Senza andare a scomodare i musulmani, la stessa religione cattolica – almeno fino al Concilio Vaticano II – ottusa di fronte alla rapida modernizzazione della società, finalmente ha aperto la porta per guardare fuori cosa succede, ritrovandosi oggi più di prima a cogliere i segnali di un mondo che cambia. Il nuovo Papa Francesco parla di uscita verso il mondo, di apertura ai segni dei tempi, accettando di approfondire temi che pur senza essere articoli di fede finora erano ritenuti inviolabili.

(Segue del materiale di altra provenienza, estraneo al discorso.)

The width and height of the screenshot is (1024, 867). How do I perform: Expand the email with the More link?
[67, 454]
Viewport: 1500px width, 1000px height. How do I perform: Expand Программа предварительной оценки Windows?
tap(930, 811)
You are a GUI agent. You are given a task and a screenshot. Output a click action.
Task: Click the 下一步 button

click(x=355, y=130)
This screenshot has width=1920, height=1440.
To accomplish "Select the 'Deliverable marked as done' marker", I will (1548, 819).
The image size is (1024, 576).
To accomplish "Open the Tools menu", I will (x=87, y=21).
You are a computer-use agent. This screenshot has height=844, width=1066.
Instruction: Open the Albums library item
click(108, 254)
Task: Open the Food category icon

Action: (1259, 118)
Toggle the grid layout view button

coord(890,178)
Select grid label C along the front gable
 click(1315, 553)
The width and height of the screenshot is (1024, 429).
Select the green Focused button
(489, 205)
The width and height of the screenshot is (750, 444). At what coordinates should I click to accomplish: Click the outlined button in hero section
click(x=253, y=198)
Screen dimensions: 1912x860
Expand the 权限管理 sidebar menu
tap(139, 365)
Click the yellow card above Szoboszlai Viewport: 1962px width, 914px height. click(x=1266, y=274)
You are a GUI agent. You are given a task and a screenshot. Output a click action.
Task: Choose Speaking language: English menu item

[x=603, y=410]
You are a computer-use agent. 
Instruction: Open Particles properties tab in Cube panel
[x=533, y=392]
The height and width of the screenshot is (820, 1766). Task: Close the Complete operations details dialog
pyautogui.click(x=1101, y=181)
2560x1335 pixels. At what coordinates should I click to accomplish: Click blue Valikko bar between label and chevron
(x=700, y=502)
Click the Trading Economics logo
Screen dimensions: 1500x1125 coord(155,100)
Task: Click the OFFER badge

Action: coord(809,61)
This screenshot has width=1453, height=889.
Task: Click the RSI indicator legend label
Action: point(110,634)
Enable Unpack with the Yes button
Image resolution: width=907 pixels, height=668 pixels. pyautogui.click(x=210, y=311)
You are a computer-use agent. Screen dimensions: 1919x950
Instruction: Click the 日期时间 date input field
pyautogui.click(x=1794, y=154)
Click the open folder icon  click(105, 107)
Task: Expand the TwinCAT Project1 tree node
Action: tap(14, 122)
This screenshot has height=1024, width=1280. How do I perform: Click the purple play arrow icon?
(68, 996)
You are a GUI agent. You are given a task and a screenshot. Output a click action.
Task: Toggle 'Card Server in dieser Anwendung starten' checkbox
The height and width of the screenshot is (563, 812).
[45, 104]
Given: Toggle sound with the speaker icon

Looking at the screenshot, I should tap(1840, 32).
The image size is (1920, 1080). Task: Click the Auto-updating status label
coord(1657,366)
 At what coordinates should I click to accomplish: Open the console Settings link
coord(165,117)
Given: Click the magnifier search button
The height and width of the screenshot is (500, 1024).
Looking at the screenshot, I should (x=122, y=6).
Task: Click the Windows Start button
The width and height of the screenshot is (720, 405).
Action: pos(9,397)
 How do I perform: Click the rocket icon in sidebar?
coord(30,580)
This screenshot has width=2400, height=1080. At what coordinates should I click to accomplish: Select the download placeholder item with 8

La religione non è qualcosa di assoluto perché altrimenti sarebbe slegata da tutto, sarebbe fine a se stessa; al contrario invece essa dialoga con l’uomo, è fatta di relazione, è per sua natura aperta, come la verità. E la verità è l’obbligo morale che muove ciascuna coscienza quando si trova di fronte a fatti gravi e inclassificabili come la morte di una sposa-bambina. Nel cogliere la verità è vero che si parte da sé, dalla propria storia e cultura, dalla situazione in cui si vive, ma è innegabile che debba esserci qualcosa di sotteso a tutte queste variabili, un comune denominatore insito nella coscienza di ciascuno, che gli permetta di estrapolare dai fatti ciò che è Bene e ciò che è Male per l’uomo.

I diritti umani precedentemente citati potrebbero essere un valido criterio di valutazione super partes, indipendente da qualsiasi religione, razza e nazionalità. O no?